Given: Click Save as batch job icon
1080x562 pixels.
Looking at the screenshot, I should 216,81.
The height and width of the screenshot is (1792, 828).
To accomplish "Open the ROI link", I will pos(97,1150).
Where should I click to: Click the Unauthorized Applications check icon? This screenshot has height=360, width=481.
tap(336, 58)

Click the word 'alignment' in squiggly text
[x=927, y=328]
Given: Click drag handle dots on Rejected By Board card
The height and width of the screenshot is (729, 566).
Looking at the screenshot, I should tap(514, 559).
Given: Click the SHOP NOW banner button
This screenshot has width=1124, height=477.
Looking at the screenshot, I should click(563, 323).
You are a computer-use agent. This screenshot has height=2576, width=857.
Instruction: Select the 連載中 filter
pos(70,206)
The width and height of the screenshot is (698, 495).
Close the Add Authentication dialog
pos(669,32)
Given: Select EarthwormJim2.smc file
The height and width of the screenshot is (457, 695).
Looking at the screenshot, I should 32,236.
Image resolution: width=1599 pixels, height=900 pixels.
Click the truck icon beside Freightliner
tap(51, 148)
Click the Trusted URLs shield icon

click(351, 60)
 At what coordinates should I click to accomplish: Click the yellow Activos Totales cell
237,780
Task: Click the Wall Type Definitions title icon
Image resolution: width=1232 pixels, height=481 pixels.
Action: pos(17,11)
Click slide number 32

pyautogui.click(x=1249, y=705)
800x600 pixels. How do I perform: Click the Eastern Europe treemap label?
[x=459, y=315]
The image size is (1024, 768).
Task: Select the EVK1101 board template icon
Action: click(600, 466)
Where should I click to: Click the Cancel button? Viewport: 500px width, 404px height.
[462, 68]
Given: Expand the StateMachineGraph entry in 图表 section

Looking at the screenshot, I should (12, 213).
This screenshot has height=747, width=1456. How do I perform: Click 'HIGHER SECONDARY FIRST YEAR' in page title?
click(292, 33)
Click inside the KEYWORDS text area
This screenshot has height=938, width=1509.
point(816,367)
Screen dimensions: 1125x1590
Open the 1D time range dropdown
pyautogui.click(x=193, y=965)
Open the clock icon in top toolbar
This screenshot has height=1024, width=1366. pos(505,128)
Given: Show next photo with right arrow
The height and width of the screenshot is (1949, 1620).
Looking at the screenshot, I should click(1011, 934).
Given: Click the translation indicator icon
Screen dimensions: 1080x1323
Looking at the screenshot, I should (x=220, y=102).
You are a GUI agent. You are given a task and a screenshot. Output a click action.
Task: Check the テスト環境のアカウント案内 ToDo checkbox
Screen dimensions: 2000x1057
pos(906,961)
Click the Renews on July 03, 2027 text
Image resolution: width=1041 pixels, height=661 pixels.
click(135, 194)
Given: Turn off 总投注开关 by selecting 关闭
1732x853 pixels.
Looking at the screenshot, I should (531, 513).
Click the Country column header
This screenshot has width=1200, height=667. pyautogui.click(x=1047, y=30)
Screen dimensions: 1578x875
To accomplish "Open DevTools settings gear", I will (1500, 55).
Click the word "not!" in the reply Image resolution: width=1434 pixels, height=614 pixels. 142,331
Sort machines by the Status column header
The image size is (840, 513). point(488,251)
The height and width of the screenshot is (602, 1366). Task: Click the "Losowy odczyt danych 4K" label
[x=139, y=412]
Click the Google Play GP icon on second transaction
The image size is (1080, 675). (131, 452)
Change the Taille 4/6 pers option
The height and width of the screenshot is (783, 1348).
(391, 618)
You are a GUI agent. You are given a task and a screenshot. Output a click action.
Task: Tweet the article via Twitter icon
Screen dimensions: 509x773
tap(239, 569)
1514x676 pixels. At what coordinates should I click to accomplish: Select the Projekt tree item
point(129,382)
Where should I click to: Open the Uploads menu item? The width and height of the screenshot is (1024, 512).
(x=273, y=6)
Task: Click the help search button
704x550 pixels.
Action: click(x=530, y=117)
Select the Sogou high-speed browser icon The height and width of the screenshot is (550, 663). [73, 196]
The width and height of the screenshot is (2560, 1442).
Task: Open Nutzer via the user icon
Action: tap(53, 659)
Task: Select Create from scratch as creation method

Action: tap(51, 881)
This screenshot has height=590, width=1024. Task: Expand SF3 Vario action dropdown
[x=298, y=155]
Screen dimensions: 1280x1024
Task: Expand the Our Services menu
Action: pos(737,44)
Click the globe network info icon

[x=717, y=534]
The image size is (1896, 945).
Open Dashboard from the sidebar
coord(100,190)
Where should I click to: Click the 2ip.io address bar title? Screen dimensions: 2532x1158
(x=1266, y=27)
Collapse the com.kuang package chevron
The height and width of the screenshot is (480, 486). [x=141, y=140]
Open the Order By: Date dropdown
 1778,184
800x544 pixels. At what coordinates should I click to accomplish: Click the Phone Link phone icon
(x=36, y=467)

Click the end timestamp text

* * *

**How to complete this task:**
For the material, work out how many lines hold the string "will". Your reply must be the number alone.

**Problem solution:**
2